→ **WHAT YOU SHOULD DO**
Set the pictures aside and return each record below precisely as written.

━━ DATASET ENTRIES ━━

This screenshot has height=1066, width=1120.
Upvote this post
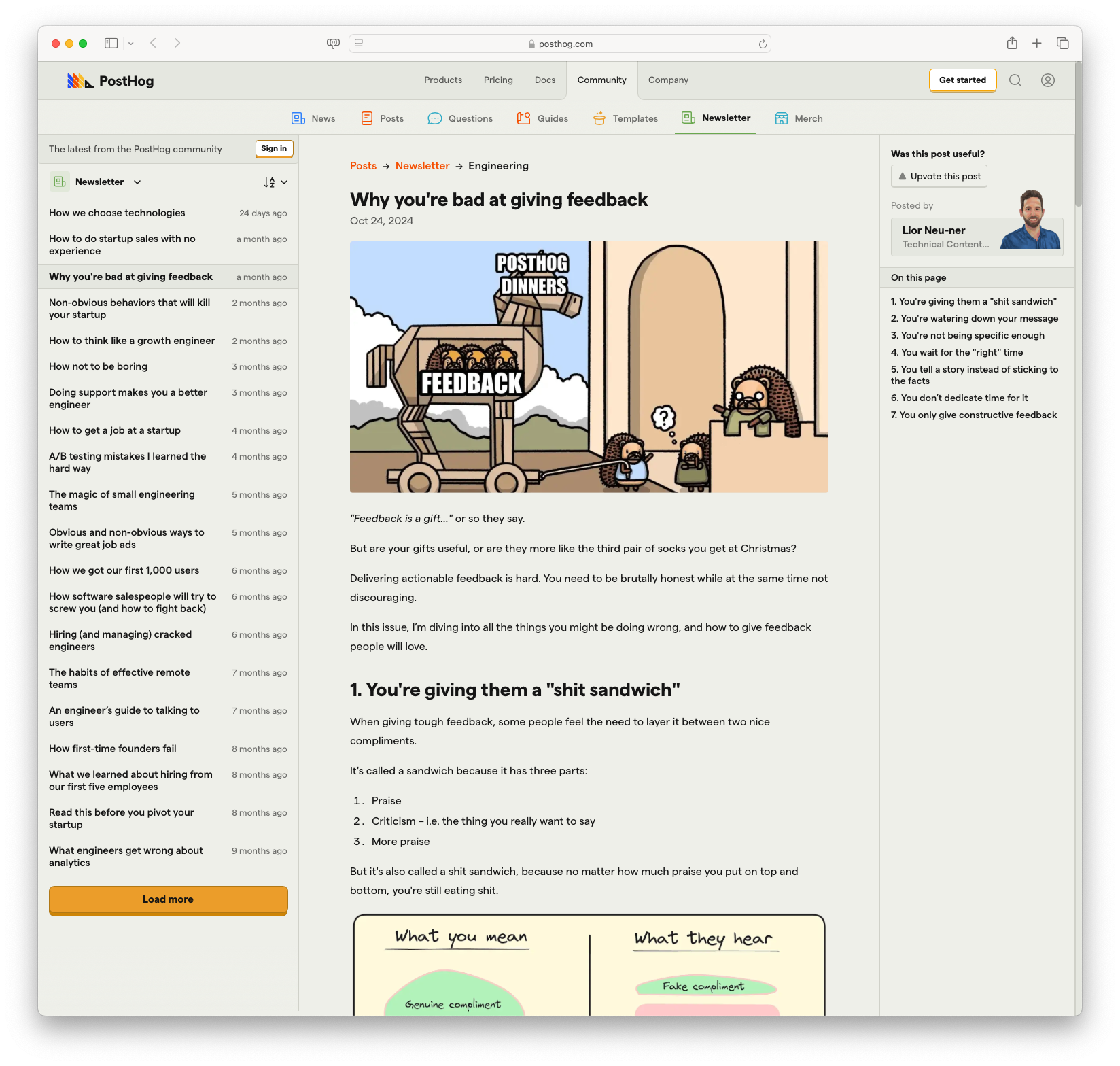[939, 176]
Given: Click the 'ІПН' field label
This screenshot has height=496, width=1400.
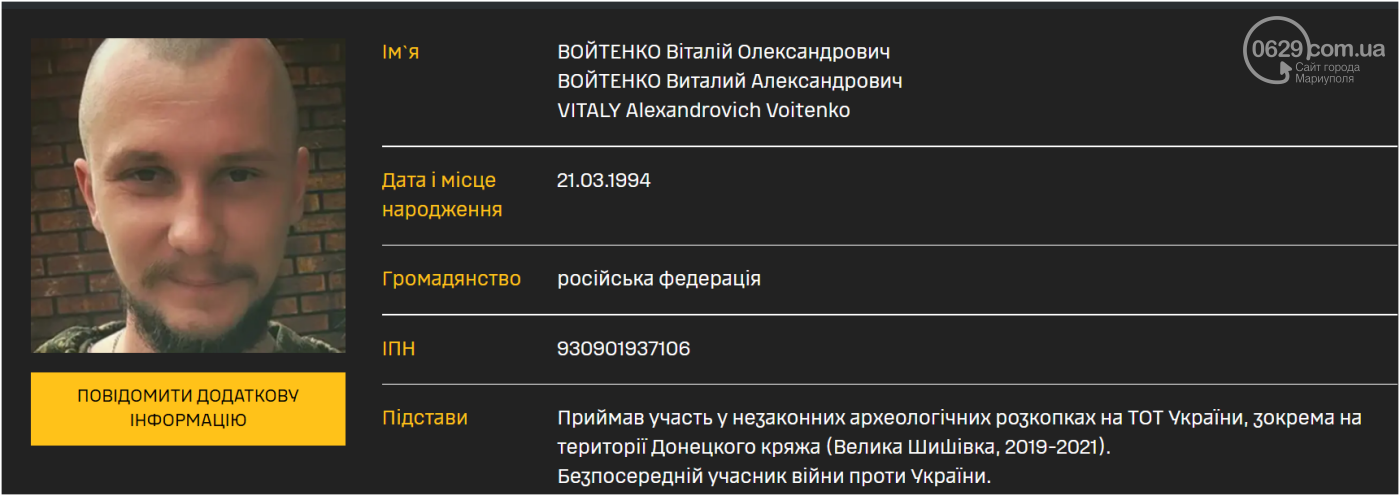Looking at the screenshot, I should (x=399, y=349).
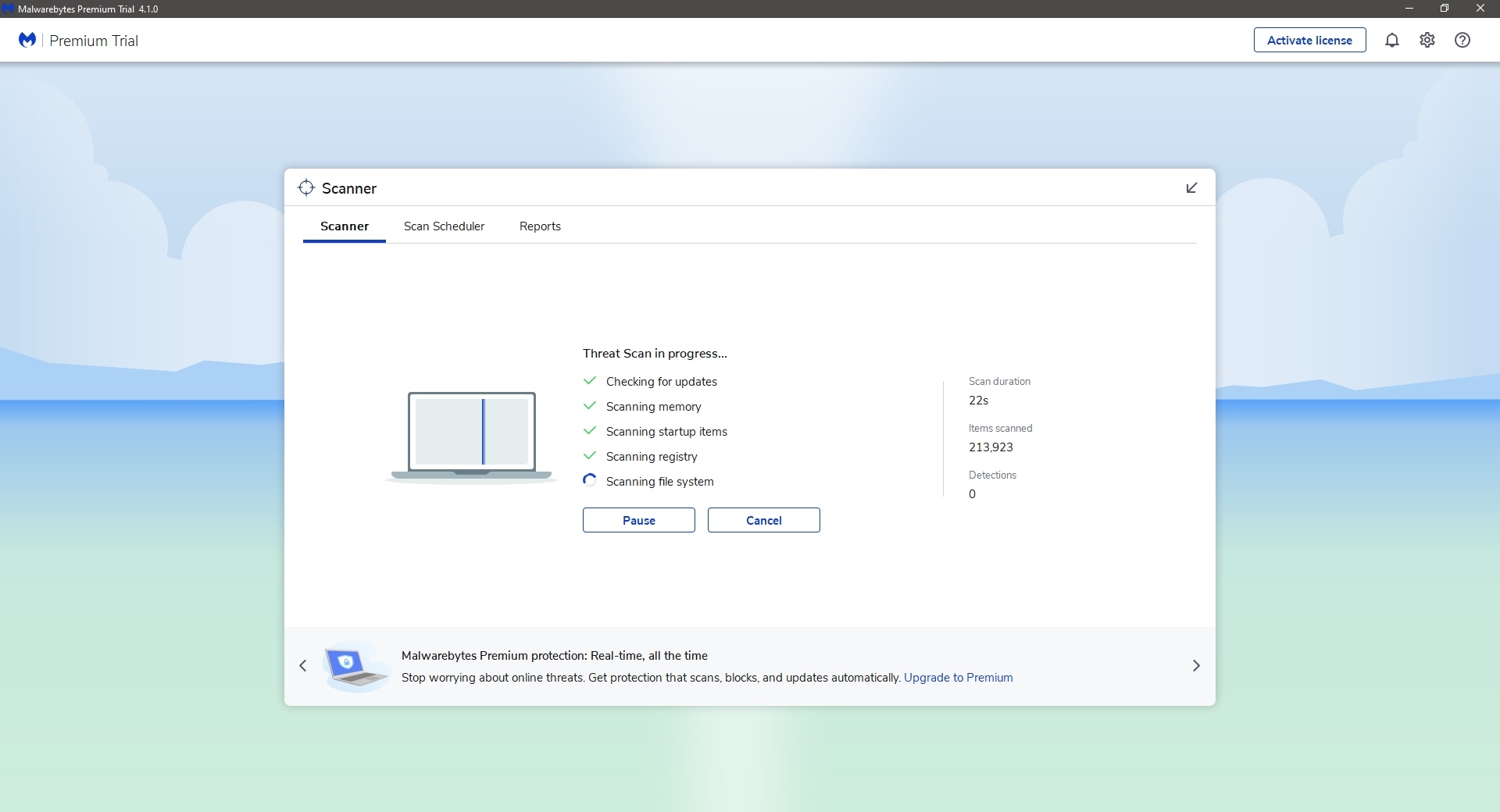Click the Scanner crosshair icon
Screen dimensions: 1500x812
(306, 187)

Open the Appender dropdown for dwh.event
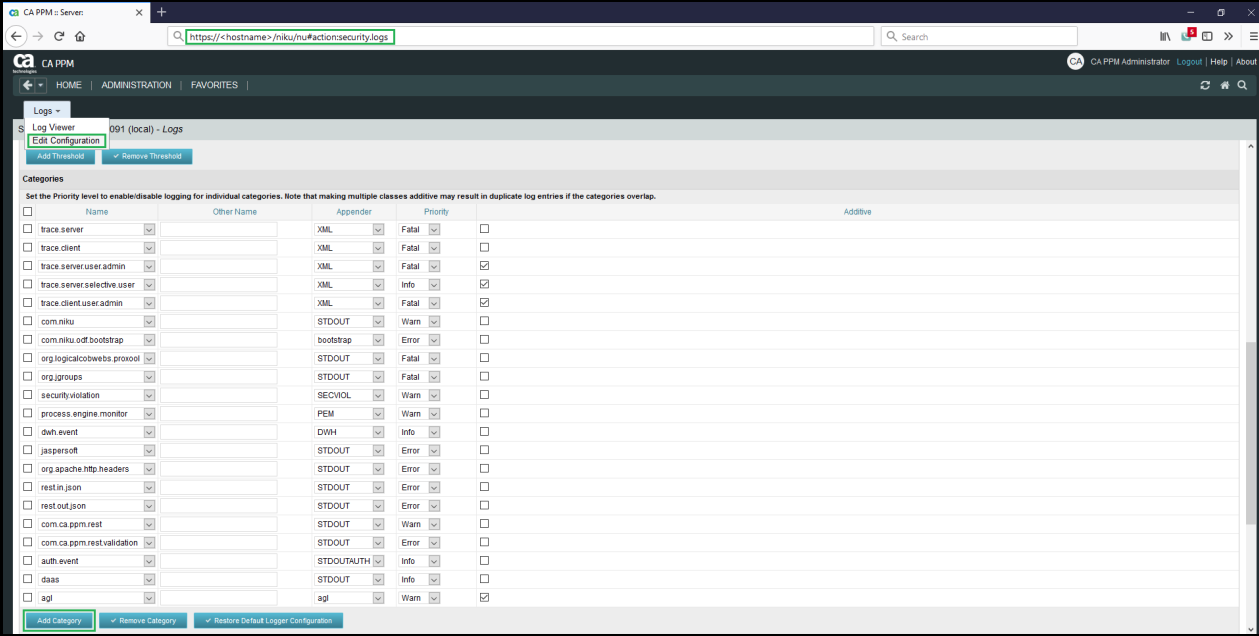pos(378,432)
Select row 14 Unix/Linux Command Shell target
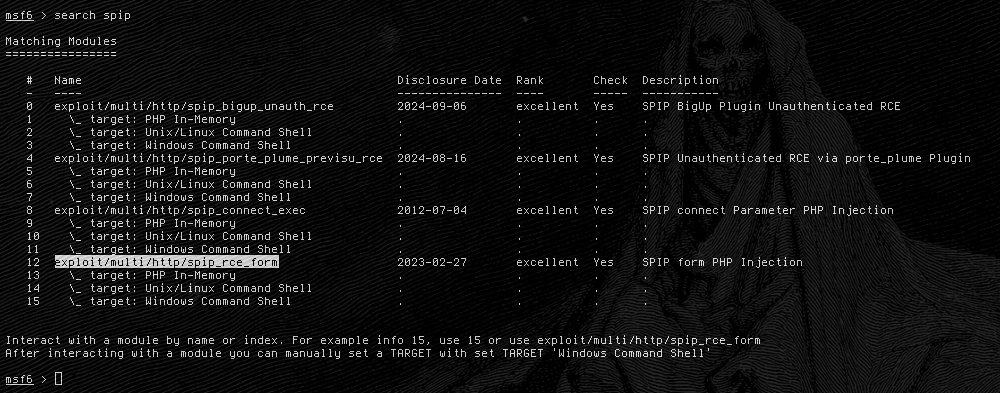The height and width of the screenshot is (393, 1000). [191, 288]
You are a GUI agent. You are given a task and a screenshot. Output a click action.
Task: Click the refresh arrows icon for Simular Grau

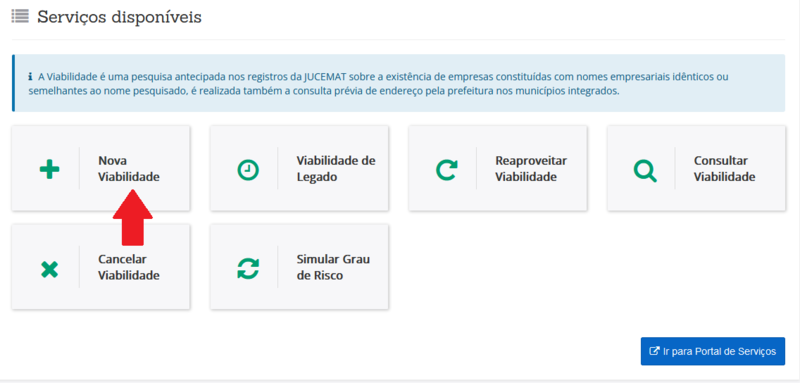tap(248, 268)
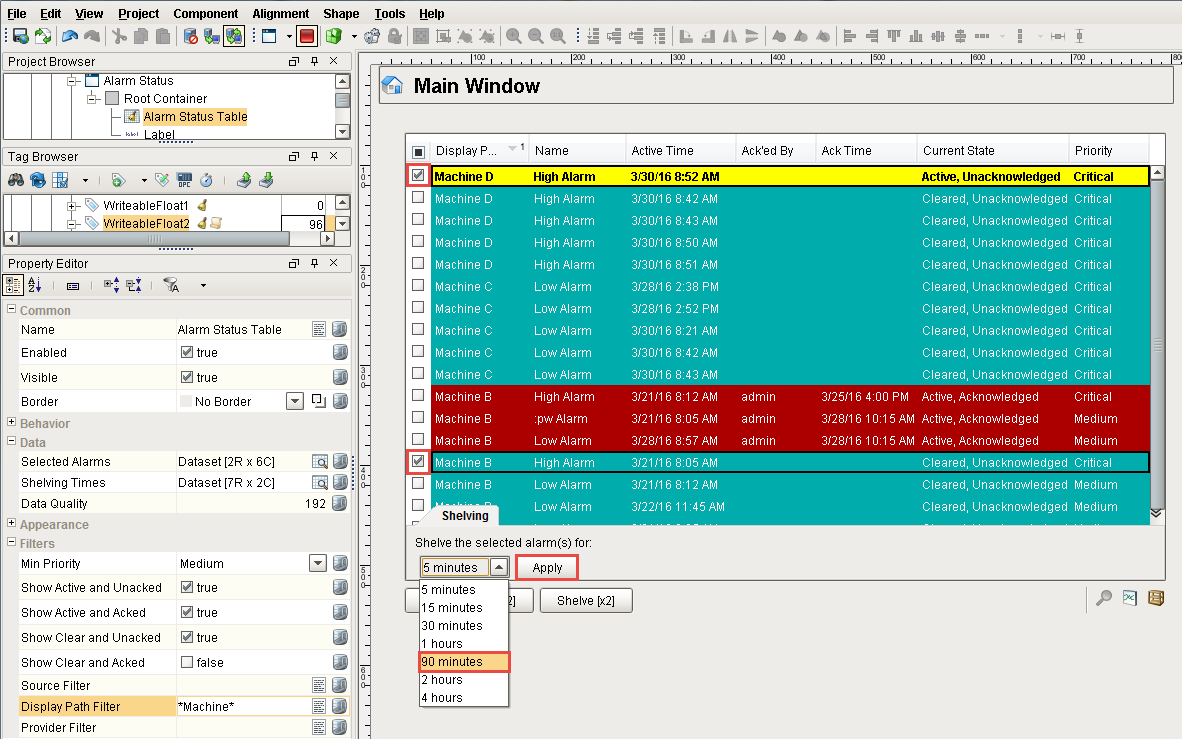Viewport: 1182px width, 739px height.
Task: Export tags using the green down-arrow icon
Action: 265,180
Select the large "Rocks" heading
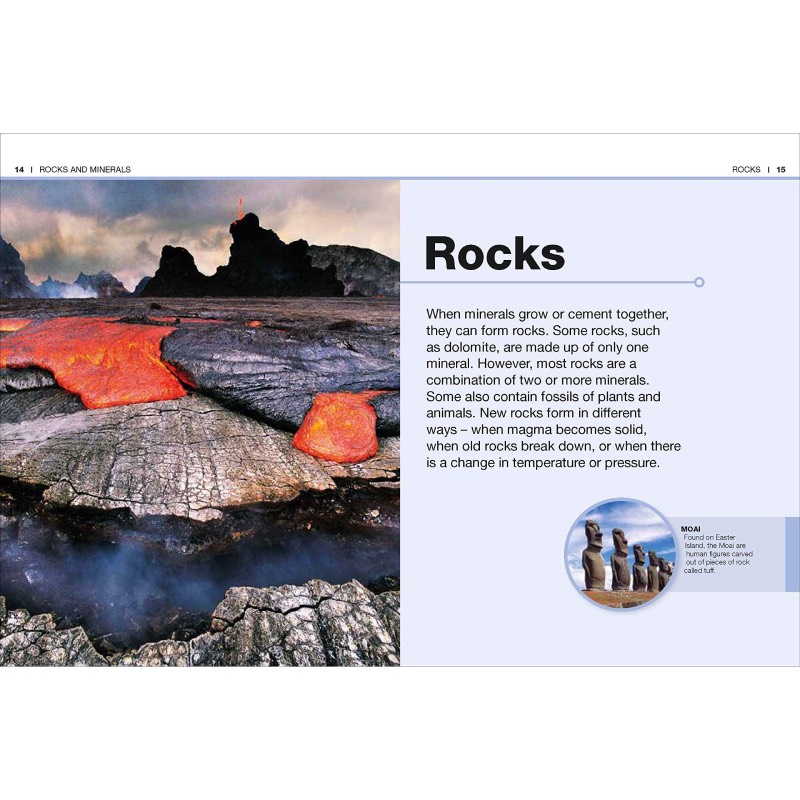 494,253
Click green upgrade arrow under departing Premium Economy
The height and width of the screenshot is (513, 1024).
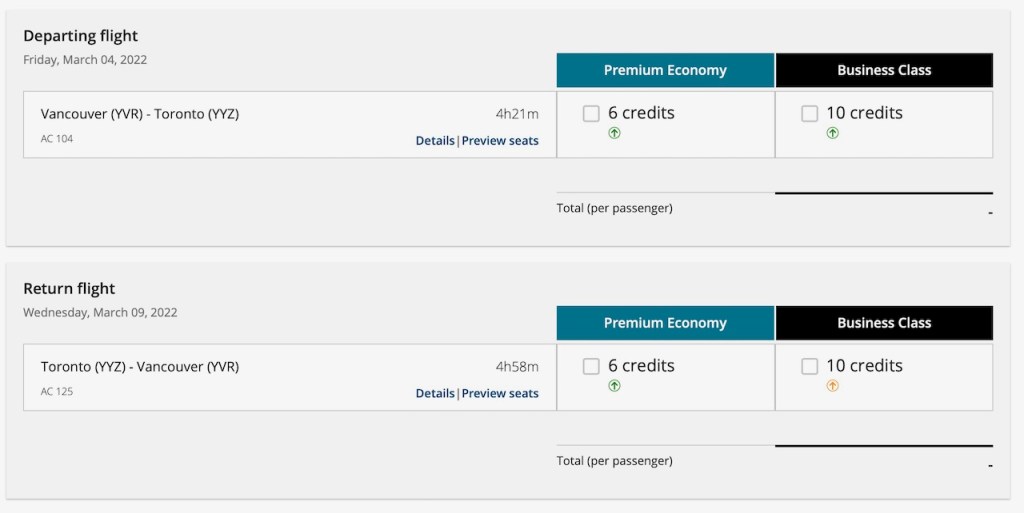(614, 133)
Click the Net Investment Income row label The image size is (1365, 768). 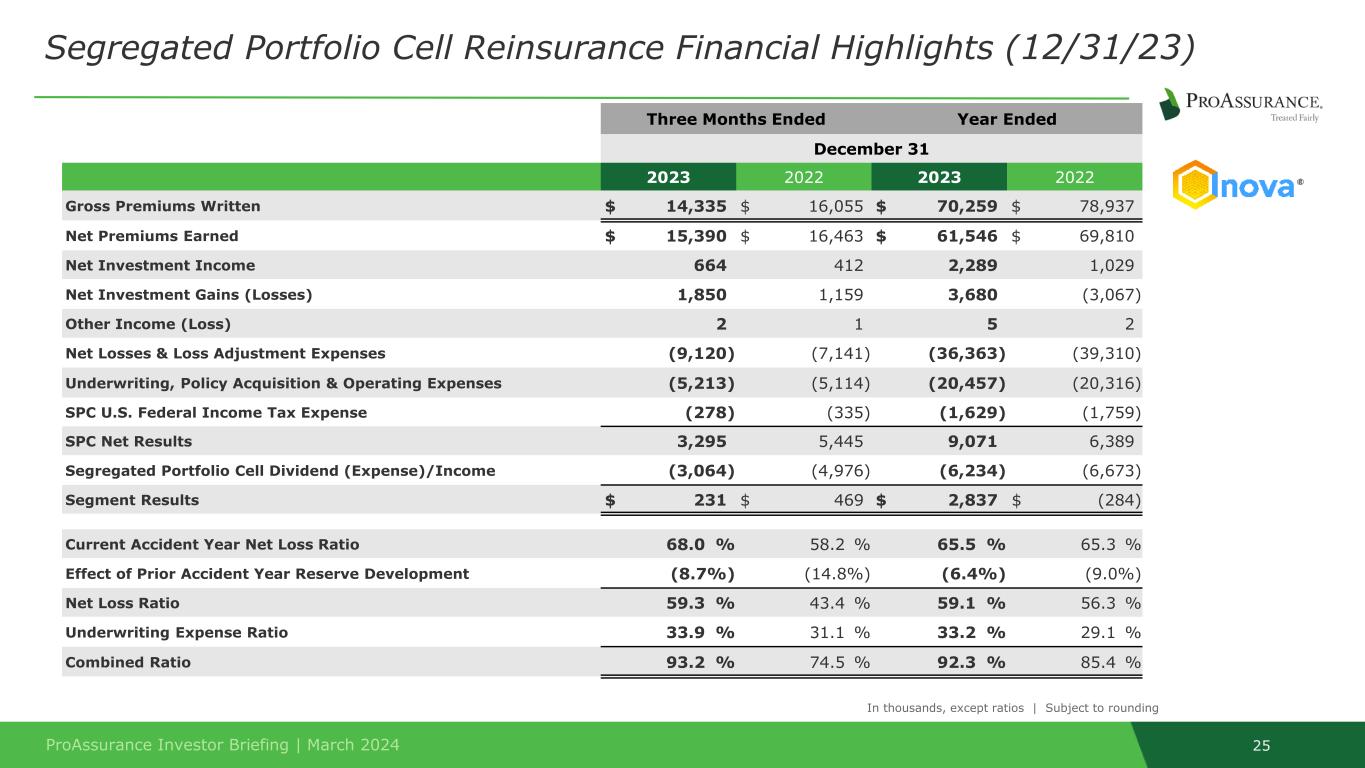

━━━

→ **ANSWER BOX**
This screenshot has height=1066, width=1120.
Upvote this post
[939, 176]
Given: Click the 'ІПН' field label
This screenshot has height=496, width=1400.
Looking at the screenshot, I should (x=399, y=349).
Click the Scanner crosshair icon
Screen dimensions: 1500x812
(306, 187)

Open the Appender dropdown for dwh.event
pos(378,432)
Select row 14 Unix/Linux Command Shell target
The height and width of the screenshot is (393, 1000). [191, 288]
You are a GUI agent. You are given a task and a screenshot. Output a click action.
Task: Click the refresh arrows icon for Simular Grau

tap(248, 268)
Viewport: 1182px width, 739px height.
Task: Export tags using the green down-arrow icon
Action: 265,180
Select the large "Rocks" heading
 494,253
Click green upgrade arrow under departing Premium Economy
The height and width of the screenshot is (513, 1024).
(614, 133)
Click the Net Investment Income row label The image size is (1365, 768). 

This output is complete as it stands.